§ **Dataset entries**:
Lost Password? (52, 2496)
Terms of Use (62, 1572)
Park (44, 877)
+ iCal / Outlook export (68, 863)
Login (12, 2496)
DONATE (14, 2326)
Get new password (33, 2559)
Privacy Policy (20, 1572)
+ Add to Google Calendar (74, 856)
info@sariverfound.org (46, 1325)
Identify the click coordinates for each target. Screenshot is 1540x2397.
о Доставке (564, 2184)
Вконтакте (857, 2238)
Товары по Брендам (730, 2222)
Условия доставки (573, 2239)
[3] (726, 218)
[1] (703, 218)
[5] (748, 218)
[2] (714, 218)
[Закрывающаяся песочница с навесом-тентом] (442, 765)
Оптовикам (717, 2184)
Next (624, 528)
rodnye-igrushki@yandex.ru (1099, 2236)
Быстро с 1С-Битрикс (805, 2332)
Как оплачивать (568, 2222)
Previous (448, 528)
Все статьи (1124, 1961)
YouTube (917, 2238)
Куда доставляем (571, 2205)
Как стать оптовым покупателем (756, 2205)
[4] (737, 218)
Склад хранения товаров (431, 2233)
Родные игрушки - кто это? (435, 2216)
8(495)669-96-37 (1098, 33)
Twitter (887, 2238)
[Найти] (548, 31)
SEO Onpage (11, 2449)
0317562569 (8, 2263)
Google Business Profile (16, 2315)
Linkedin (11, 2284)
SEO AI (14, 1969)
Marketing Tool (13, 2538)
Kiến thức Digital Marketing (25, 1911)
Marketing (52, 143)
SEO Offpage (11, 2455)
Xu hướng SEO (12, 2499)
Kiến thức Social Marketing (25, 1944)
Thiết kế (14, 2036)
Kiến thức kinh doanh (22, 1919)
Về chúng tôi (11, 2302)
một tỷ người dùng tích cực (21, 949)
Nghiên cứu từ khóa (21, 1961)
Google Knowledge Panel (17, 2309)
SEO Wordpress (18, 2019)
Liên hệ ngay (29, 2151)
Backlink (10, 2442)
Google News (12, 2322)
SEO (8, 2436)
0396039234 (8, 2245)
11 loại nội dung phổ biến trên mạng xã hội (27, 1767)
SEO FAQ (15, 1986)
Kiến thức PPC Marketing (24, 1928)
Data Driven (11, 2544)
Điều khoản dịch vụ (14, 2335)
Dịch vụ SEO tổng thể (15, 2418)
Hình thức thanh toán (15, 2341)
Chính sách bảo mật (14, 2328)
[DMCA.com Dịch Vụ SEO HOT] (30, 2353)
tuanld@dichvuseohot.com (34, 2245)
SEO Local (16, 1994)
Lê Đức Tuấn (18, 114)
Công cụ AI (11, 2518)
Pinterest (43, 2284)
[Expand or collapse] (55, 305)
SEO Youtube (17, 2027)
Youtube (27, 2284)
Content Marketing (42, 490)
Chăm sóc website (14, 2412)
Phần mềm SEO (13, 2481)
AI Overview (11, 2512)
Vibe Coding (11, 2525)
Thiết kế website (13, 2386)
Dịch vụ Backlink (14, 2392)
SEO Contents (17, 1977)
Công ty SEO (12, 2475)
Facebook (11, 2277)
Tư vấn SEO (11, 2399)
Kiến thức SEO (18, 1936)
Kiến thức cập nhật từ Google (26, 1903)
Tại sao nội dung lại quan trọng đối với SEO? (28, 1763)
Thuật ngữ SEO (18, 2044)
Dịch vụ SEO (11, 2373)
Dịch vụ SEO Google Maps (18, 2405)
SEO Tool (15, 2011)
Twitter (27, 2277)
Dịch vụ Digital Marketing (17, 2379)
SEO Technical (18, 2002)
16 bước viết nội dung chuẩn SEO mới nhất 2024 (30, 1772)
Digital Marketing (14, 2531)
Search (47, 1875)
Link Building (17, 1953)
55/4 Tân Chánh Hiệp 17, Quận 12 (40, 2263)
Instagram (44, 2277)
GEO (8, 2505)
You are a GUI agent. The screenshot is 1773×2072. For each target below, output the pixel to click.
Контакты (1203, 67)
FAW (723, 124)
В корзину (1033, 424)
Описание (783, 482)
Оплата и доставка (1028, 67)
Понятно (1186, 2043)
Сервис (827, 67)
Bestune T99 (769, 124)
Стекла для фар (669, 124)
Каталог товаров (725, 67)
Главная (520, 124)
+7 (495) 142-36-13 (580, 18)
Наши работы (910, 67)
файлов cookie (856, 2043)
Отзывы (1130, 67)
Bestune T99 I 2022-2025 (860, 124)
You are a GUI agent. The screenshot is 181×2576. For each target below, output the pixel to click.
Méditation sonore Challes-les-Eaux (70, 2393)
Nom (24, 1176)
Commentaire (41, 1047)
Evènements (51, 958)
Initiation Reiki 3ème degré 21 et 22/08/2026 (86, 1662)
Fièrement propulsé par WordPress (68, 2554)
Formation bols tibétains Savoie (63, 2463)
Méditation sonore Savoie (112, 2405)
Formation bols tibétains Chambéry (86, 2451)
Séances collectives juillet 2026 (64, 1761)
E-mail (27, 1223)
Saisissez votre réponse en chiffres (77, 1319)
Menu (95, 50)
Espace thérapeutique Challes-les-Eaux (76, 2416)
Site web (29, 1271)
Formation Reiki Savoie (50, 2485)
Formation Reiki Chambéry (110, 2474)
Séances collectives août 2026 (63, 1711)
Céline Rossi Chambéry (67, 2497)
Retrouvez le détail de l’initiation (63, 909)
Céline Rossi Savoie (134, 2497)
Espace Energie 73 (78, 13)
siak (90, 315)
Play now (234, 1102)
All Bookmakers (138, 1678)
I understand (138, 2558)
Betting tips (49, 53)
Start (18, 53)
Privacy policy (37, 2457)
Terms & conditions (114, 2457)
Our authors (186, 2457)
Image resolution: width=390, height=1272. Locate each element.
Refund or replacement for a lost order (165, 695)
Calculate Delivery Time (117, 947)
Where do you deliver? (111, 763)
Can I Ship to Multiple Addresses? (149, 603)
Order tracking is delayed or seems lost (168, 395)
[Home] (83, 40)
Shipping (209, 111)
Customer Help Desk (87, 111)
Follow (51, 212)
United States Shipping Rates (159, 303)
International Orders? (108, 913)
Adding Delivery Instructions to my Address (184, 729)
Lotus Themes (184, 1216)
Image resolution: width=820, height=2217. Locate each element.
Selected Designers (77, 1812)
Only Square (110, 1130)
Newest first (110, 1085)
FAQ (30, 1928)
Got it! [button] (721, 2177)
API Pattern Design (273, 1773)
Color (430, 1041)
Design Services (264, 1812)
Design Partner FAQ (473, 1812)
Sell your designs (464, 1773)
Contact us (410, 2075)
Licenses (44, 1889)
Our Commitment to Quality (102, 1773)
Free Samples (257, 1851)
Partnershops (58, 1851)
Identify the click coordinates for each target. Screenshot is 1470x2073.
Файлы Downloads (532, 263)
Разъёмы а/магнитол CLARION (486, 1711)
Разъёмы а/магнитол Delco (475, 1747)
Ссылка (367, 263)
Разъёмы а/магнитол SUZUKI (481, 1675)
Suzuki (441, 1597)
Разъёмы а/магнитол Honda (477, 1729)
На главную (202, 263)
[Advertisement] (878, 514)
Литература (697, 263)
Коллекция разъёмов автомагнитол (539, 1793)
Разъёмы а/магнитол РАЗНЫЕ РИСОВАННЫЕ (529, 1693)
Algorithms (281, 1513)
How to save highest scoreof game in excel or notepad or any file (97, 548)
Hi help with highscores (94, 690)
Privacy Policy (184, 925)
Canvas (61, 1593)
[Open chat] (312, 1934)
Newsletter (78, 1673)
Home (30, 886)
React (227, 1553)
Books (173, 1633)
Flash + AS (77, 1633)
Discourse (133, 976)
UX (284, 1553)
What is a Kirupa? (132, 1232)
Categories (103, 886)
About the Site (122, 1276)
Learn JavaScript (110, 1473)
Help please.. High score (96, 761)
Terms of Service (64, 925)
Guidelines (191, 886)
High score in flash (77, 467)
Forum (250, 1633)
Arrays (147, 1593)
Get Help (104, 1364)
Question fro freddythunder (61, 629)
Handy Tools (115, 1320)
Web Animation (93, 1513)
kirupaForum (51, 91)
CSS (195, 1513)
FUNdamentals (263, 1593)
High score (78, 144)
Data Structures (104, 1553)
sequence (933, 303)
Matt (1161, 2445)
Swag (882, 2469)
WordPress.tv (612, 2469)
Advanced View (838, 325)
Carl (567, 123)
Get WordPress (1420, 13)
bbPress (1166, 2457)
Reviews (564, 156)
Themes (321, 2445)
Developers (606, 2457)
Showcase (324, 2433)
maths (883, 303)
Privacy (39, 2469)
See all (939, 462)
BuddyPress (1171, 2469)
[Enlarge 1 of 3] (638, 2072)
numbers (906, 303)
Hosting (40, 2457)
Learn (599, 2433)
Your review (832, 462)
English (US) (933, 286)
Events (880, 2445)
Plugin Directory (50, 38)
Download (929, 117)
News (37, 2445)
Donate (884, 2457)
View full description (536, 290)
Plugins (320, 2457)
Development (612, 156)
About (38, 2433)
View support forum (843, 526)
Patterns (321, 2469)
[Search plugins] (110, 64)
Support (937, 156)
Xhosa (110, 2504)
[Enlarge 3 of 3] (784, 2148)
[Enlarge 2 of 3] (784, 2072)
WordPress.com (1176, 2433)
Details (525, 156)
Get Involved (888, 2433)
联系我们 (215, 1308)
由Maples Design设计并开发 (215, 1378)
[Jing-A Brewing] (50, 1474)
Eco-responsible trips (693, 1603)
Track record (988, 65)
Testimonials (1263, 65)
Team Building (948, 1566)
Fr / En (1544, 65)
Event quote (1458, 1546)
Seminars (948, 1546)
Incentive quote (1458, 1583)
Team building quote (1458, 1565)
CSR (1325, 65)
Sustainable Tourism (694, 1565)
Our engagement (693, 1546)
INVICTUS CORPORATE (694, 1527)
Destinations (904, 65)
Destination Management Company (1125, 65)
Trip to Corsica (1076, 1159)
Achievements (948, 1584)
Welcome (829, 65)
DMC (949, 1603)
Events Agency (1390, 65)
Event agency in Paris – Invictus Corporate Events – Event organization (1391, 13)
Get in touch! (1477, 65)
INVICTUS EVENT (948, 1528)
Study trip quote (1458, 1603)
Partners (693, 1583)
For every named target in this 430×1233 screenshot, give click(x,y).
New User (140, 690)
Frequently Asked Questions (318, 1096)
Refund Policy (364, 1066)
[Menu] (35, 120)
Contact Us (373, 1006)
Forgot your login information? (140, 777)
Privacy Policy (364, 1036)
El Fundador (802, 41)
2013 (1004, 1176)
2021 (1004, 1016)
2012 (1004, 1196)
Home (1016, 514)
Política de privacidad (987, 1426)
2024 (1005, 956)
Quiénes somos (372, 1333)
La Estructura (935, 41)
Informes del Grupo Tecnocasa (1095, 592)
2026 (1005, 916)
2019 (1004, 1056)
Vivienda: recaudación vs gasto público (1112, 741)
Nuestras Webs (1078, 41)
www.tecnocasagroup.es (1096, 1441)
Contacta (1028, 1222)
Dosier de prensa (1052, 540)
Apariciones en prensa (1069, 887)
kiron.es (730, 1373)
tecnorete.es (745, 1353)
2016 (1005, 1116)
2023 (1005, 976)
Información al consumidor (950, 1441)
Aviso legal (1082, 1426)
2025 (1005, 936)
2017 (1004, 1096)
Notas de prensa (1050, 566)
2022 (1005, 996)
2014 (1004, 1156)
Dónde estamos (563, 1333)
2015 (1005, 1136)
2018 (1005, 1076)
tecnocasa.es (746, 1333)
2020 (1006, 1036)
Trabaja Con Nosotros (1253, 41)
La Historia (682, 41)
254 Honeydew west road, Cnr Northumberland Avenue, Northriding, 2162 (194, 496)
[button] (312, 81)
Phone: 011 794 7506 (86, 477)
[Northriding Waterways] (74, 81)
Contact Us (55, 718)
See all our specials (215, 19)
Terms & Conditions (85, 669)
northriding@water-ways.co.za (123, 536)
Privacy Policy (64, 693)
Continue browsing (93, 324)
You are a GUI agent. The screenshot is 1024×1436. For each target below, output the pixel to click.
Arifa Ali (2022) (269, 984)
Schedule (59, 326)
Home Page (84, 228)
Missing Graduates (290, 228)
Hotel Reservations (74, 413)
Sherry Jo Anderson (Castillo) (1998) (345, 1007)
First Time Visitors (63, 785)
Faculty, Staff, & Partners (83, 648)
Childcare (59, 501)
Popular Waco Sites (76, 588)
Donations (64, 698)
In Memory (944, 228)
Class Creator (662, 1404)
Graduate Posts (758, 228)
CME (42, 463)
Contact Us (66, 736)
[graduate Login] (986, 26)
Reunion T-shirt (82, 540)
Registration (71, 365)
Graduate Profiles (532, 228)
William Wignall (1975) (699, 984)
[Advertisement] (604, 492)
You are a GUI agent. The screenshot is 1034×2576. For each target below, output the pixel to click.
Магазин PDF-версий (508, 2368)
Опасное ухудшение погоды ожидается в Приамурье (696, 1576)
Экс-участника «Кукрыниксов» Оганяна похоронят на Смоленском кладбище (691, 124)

§ **Work request**:
Show all lines in the entries above where the string "Разъёмы" appears.

§ **Task output**:
Разъёмы а/магнитол CLARION (486, 1711)
Разъёмы а/магнитол Delco (475, 1747)
Разъёмы а/магнитол SUZUKI (481, 1675)
Разъёмы а/магнитол Honda (477, 1729)
Разъёмы а/магнитол РАЗНЫЕ РИСОВАННЫЕ (529, 1693)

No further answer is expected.